8. Fracción de eyección medida por ecocardiograma (ECHO) o barrido de adquisición multigatillado (MUGA) >50%.
9. El sujeto no requiere oxígeno suplementario ni ventilación mecánica, y la saturación de oxígeno por oximetría de pulso es del 94 % o más con aire ambiente.
10. Prueba de embarazo en suero negativa.

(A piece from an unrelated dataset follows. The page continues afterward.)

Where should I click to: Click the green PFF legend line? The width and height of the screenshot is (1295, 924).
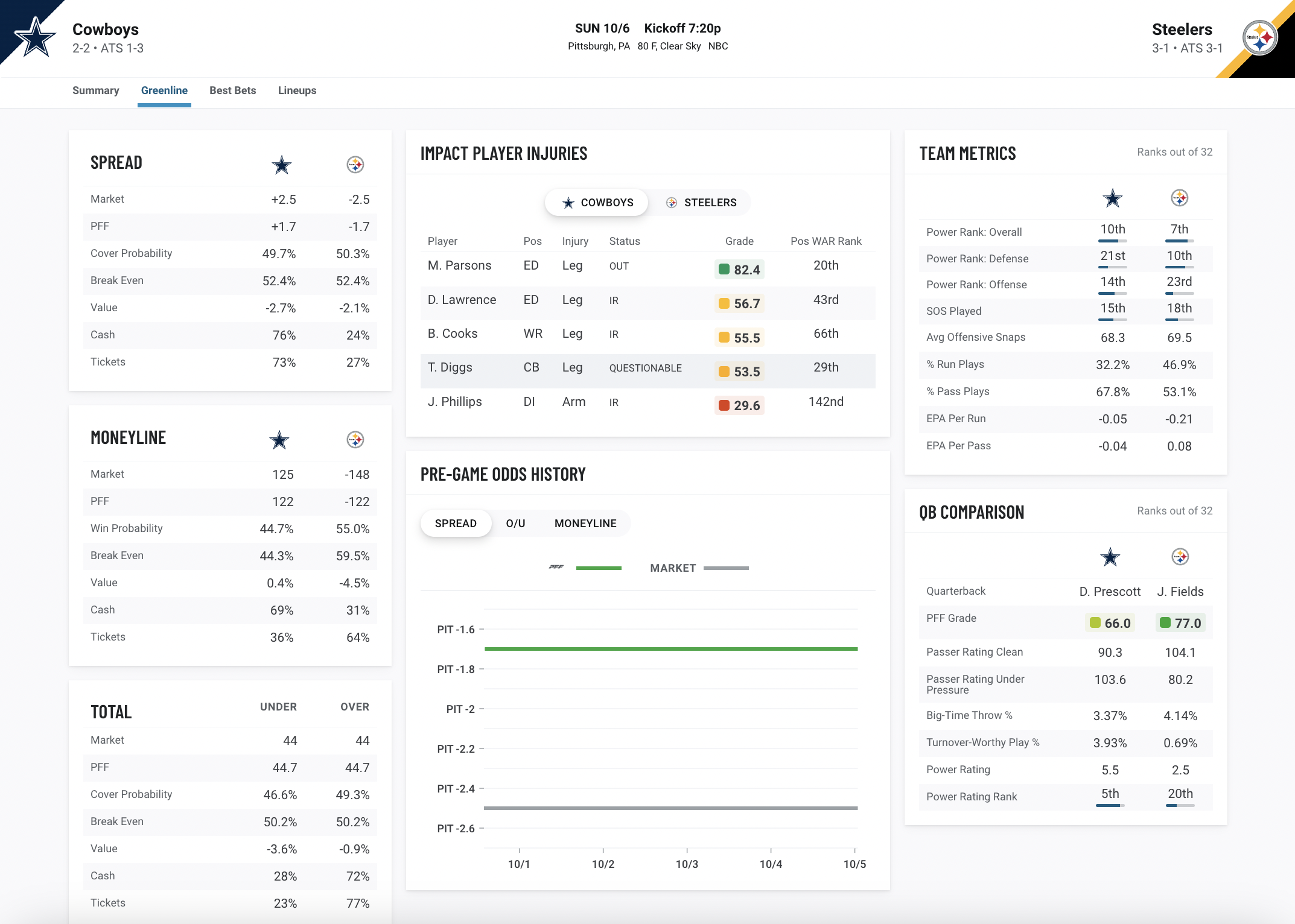(x=598, y=568)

11. Las mujeres en edad fértil y los hombres deben aceptar usar un método anticonceptivo adecuado (método anticonceptivo hormonal o de barrera o abstinencia) antes de ingresar al estudio y durante los seis meses posteriores a la duración de la participación en el estudio; si una mujer queda embarazada o sospecha que está embarazada mientras participa en el ensayo, debe informar a su médico tratante de inmediato.
12. Los pacientes que se han sometido a alo-SCT son elegibles si tienen al menos 3 meses después de SCT, tienen LMA recidivante, no están en tratamiento o profilaxis para GVHD y no tienen GVHD activo.
13. Todos los pacientes o padres o tutores legalmente responsables deben tener la capacidad de comprender y estar dispuestos a firmar un consentimiento informado por escrito.

Criterio de exclusión:

1. Diagnóstico de leucemia promielocítica aguda (APL M3): t(15;17)(q22;q12); (leucemia promielocítica [PML]/receptor de ácido retinoico [RAR] alfa [a]) y variantes excluidas.
2. Pacientes con enfermedad extramedular como único sitio de LMA recidivante.
3. Donante alogénico aceptable de células madre con planes inminentes de proceder con alo-SCT.
4. Compromiso leucémico conocido del sistema nervioso central (SNC) que es refractario a la quimioterapia intratecal y/o radiación craneoespinal; Serán elegibles los pacientes con antecedentes de enfermedad del SNC que hayan recibido un tratamiento eficaz hasta la remisión completa (< 5 glóbulos blancos [WBC]/mm^3 y sin blastos en el líquido cefalorraquídeo [LCR]).
5. Infección en curso o activa o no controlada, insuficiencia cardíaca congestiva sintomática, angina de pecho inestable, arritmia cardíaca, enfermedad pulmonar mal controlada o enfermedad psiquiátrica/situaciones sociales que limitarían el cumplimiento de los requisitos del estudio.
6. Seropositividad al virus de la inmunodeficiencia humana (VIH) o infección activa por hepatitis B o C según las pruebas realizadas dentro de las 4 semanas posteriores a la inscripción.
7. Actualmente inscrito en otro protocolo de terapia en investigación para la AML.
8. Participantes con presencia de otra neoplasia maligna activa dentro de los 2 años posteriores al ingreso al estudio; Los participantes con antecedentes de neoplasias malignas previas tratadas con intención curativa y lograron RC dentro de los 2 años son elegibles.
9. Las mujeres embarazadas y lactantes están excluidas de este estudio.
10. Incapacidad del participante de la investigación o del padre o tutor legalmente responsable de comprender los elementos básicos del protocolo y/o los riesgos/beneficios de participar en este estudio de fase I.
11. Antecedentes de reacciones alérgicas atribuidas a compuestos de composición química o biológica similar a cetuximab (anti-EGFR).
12. Antecedentes de reacciones alérgicas a productos que contengan anticuerpos de proteínas bovinas y de ratón.
13. Recibir corticosteroides en una dosis diaria de prednisona >20 mg (edad >17) o >0,5 mg/kg (edad <18) o equivalente.
14. Enfermedad autoinmune activa que requiere terapia inmunosupresora sistémica.
15. Paciente que, en opinión del investigador, no pueda cumplir con los requisitos de control de seguridad del estudio.